Knapper Wohnraum: Wer mietet, dem droht Armut

Das Armutsrisiko für Mieter*innen ist so hoch wie seit Jahrzehnten nicht. Union und SPD müssen mehr gegen die Wohnungskrise tun.

Ein Transparent hängt aus einem Fenster. Auf ihm steht: „Wir sind alle Wilhelm-Raabe-Straße 4“

Leerstehende Häuser trotz Wohnungsnot: Besetzt wurde nicht nur am Sonntag in Berlin, sondern auch Anfang Mai schon in Stuttgart Foto: Imago/Arnulf Hettrich

BERLIN taz | Wer mietet, dem droht Armut. Dem Mietenwahnsinn bescheinigen Forscher*innen des Deutschen Instituts für Wirtschaftsforschung (DIW) nun gravierende Folgen. Die Armutsrisikoquote für Mieter*innen lag demnach 2015 bei knapp 29 Prozent, zitiert der Spiegel aus einer DIW-Studie, das entspricht einer Steigerung von mehr als 50 Prozent innerhalb der vergangenen 25 Jahre. Zum Vergleich: Besitzer*innen von Wohnraum tragen ein Armutsrisiko von nur rund 4 Prozent. Diese Quote hat sich auch in den vergangenen zwei Jahrzehnten kaum verändert.
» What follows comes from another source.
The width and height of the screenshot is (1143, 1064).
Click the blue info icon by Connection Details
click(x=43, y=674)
Laut Studie trifft der Mietenwucher vor allem Menschen bis 35 Jahre hart. Während ihrer Ausbildung oder am Anfang ihres beruflichen Werdegangs leiden sie besonders unter den hohen Preisen. Arm oder armutsgefährdet ist – nach offizieller Definition – der, dem 60 Prozent oder weniger des mittleren Einkommens zur Verfügung stehen. Knapp 30 Prozent des Haushaltsnettoeinkommens gehen im Schnitt für die Miete drauf. Tendenz steigend, je nach Region, Wohnangebot – und Nachfrage.
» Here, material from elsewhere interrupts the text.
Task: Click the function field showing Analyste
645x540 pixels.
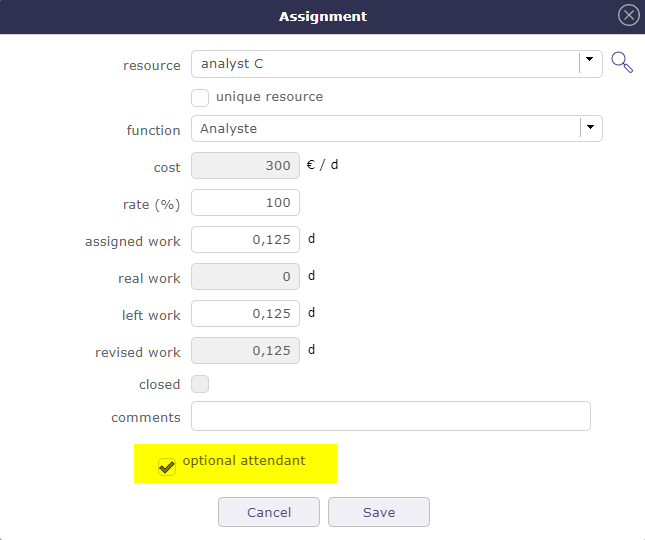Action: point(385,129)
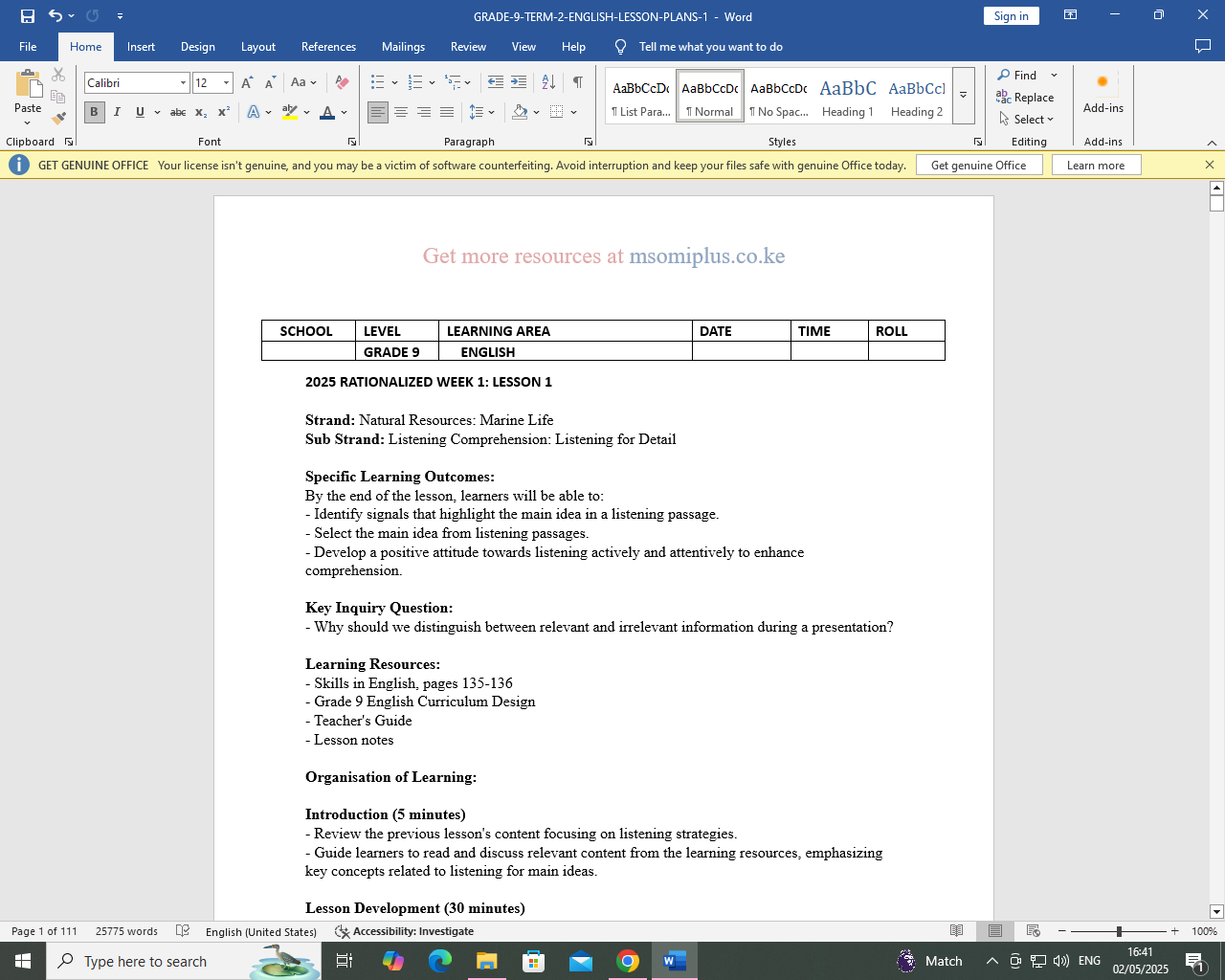
Task: Click the Format Painter brush icon
Action: pos(58,119)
Für mehr Wohnraum und gegen explodierende Mieten trommelten alle Parteien im Wahlkampf im vergangenen Jahr. Im Koalitionsvertrag einigten sich Union und SPD dann auf verschiedene Maßnahmen, um den Wohnungsmarkt zu entspannen. So sollen Länder und Kommunen künftig mehr Bauland ausweisen, um darauf Häuser und Wohnungen zu bauen. Auch bundeseigene Immobilienanbieter wie etwa die Bundesanstalt für Immobilienaufgaben (BImA) sollen zugunsten der geplagten Mieter*innen ihre Anlagen weitergeben – und nicht wie bisher an den meistbietenden Investor. Der politische Plan: Am Ende dieser Legislatur wollen Union und SPD rund 1,5 Millionen Wohnungen gebaut haben.
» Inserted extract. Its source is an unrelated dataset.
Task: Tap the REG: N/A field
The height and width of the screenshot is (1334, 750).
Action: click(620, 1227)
Lasche Maßnahmen von SPD und Union

Ob dieses Ziel erreicht werden kann, das sehen Bauindustrie und Mieterbund skeptisch. Zu viele Auflagen, zu viel Planungsaufwand und hohe Preise für Baumaterialien und Bauland bremsen die Euphorie der Baubranche. Der Deutsche Mieterbund kritisiert die laschen Gesetzesänderungen, die die Große Koalition umsetzen will. Allein Mieterhöhungen nach einer Modernisierung von 11 Prozent auf 8 Prozent zu senken, sei nicht ausreichend. Auch die sogenannte Mietpreisbremse müsse angeschärft werden, sagen die Mieterschützer.

Sie fordern etwa Sanktionen, wenn Vermieter gegen die Auflagen verstoßen. Zudem soll sich das Recht auf eine bezahlbare Wohnung auch im Grundgesetz wiederfinden. Damit wollen die Mieterschützer sicherstellen, dass der Bund regelmäßig Geld für den Bau von Sozialmietwohnungen bereitstellt – und zwar mindestens 1,5 Milliarden Euro pro Jahr.

Weniger Freude herrscht über die Einführung des Baukindergeldes. 1.200 Euro sollen Familien, die Haus oder Wohnung kaufen wollen, pro Kind bekommen – und das über zehn Jahre hinweg. Denen, die kein Geld für den Kauf haben und in immer teureren Mietwohnungen festsitzen, wird der Bundeszuschuss jedoch wenig bringen, kritisieren die Mieterschützer.